One of the biggest criticisms of Green's first instalment was that it didn't deliver enough blood and guts to satiate the appetite of modern horror audiences. Well, it seems that Green's taken that criticism on board, as Halloween Kills is one of the most violent films I've seen in some time. From the off, as Michael tears through a group of firefighters attending the burning house he's trapped in, this is a more visceral, nastier, deadlier Myers than before. In that respect, Halloween Kills delivers in spades, and as Michael works his way from house to house (now no longer bothered about babysitters and their boyfriends. Anyone with a pulse will do), we fear for what's coming next.

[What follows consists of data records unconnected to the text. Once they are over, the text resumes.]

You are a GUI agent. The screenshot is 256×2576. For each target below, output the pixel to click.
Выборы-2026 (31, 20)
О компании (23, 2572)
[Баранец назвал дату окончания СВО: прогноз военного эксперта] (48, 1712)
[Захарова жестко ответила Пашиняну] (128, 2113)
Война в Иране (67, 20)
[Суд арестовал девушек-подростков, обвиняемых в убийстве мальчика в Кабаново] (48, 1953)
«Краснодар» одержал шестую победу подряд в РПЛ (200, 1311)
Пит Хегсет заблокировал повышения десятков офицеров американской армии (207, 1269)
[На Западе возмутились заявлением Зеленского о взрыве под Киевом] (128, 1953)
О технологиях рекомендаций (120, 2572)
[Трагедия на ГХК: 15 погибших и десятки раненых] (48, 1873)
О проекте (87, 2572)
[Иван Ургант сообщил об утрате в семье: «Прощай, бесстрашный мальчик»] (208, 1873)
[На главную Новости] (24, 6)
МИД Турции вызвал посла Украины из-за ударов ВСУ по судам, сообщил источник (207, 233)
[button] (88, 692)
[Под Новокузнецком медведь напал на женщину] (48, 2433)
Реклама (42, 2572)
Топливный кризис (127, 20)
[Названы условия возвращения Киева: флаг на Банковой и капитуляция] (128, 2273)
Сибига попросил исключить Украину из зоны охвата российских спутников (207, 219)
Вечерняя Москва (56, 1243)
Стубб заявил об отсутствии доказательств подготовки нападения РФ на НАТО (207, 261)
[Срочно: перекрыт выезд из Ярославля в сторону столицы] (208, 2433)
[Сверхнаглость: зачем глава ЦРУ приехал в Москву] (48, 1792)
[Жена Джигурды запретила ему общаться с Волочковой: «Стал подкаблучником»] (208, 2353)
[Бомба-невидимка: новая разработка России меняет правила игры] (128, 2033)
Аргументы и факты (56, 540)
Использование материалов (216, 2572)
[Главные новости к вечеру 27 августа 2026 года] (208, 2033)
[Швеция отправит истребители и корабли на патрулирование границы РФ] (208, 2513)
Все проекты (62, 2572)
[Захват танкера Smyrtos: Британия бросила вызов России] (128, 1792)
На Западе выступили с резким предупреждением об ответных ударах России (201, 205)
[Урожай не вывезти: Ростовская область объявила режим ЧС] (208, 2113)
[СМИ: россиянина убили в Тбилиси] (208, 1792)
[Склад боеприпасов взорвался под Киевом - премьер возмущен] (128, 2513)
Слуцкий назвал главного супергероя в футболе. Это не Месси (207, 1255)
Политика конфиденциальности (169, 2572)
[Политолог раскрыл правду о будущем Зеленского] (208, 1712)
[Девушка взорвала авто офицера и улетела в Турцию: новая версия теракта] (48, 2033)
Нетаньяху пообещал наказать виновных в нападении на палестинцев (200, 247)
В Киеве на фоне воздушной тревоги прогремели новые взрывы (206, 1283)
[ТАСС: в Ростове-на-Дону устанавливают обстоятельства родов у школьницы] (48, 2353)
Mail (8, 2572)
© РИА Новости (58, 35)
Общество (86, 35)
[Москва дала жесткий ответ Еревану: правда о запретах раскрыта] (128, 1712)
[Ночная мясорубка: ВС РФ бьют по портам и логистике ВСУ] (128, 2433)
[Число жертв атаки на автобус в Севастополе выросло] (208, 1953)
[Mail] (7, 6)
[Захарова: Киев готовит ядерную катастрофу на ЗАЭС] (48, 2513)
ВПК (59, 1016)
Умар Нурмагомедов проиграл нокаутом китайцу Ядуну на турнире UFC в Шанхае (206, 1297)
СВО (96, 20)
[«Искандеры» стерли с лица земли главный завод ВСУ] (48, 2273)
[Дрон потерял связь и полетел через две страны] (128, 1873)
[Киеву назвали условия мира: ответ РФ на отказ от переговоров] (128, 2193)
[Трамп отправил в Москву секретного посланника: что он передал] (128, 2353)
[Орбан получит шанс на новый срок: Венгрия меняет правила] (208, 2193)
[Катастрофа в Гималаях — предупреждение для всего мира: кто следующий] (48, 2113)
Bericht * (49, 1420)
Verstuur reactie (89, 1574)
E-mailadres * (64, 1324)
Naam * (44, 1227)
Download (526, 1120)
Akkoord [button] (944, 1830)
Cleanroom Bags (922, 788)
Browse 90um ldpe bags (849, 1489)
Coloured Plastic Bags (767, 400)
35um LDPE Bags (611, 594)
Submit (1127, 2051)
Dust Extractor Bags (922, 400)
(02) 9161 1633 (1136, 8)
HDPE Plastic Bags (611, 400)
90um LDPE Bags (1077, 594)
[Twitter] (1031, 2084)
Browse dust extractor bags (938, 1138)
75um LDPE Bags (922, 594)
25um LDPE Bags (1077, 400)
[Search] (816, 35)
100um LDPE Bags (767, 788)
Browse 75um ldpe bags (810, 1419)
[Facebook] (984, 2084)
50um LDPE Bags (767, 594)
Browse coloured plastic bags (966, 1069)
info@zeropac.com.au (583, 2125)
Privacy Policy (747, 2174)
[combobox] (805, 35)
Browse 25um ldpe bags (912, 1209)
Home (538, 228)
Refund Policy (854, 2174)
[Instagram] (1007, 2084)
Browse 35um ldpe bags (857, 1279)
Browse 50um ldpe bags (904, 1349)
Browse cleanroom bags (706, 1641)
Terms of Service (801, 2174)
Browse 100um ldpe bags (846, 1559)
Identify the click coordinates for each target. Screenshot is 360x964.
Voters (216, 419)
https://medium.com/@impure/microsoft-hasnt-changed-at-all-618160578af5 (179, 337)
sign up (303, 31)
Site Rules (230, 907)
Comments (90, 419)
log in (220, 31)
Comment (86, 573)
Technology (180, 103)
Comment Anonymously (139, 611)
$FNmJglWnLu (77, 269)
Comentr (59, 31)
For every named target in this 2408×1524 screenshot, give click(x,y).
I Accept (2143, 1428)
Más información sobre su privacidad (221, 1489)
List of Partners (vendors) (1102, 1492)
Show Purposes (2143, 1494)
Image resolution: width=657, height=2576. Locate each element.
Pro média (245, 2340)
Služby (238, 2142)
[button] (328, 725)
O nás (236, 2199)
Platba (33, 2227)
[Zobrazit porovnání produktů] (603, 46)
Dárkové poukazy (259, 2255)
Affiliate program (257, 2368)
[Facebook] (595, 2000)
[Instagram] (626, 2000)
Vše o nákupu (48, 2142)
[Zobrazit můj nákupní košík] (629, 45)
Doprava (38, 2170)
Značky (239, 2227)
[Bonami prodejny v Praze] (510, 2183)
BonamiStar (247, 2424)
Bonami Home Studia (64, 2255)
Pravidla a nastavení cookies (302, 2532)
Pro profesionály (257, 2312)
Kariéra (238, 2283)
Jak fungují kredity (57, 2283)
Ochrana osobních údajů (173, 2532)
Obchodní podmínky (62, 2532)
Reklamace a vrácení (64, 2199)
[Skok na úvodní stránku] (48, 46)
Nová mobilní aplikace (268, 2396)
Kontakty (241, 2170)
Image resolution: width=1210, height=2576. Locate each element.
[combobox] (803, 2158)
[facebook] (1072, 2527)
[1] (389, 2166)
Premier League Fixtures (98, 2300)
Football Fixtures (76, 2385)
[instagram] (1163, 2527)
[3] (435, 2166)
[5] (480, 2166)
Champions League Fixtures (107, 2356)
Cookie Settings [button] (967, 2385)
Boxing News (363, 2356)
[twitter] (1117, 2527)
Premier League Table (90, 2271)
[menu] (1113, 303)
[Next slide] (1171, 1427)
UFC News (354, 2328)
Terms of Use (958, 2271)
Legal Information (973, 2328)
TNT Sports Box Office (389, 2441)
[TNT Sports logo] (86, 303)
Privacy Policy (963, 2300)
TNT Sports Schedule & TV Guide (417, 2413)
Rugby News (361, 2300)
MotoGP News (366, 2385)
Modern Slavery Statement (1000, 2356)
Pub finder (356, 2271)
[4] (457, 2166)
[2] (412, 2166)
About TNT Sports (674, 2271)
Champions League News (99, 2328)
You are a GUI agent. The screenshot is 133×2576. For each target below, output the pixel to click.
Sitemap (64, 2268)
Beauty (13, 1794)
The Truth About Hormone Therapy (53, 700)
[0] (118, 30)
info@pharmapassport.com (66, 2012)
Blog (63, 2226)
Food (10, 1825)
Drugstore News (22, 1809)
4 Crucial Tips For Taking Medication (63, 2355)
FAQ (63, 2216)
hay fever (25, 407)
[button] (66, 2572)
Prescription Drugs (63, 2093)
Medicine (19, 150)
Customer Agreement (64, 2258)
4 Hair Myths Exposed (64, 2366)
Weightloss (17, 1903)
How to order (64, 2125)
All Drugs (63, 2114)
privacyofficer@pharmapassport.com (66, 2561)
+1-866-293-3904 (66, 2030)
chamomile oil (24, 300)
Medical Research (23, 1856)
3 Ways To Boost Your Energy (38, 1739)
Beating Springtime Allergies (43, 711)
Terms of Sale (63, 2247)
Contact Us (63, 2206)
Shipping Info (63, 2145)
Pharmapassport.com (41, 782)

Given Jamie Lee Curtis is the marquee name for this franchise, it was a bold move to restrict her role to the extent this film does. Some of the tactics this film uses to distract us from that do work, including an extended flashback sequence to the night of 1978 that focuses on Will Patton's Officer Hawkins interaction with Michael (played in flashback by Thomas Mann, opposite Jim Cummings in a great cameo), but Halloween Kills struggles to find relevance in being the middle part of a planned trilogy that will come to a close next year with Halloween Ends. It's definitely a leap forward for Green as a horror director, creating some tense moments and bloody set-pieces, but the mob mentality storyline, with its "evil dies tonight" chant, sits uneasily in a post-Trump world, making you want to side with Michael who, lest we forget, is on a killing spree.

There's some interesting ideas set up about Michael's motivations (or lack thereof) to be explored in next year's grand finale of the Halloween franchise (or at least until it gets rebooted again), and despite fears that this is a placeholder instalment, as the film's final moments raise a number of questions about Michael's seemingly supernatural survival ability that can't go unanswered, Halloween Kills makes itself necessary viewing before we get to next year's ultimate face off between the franchise's most enduring characters.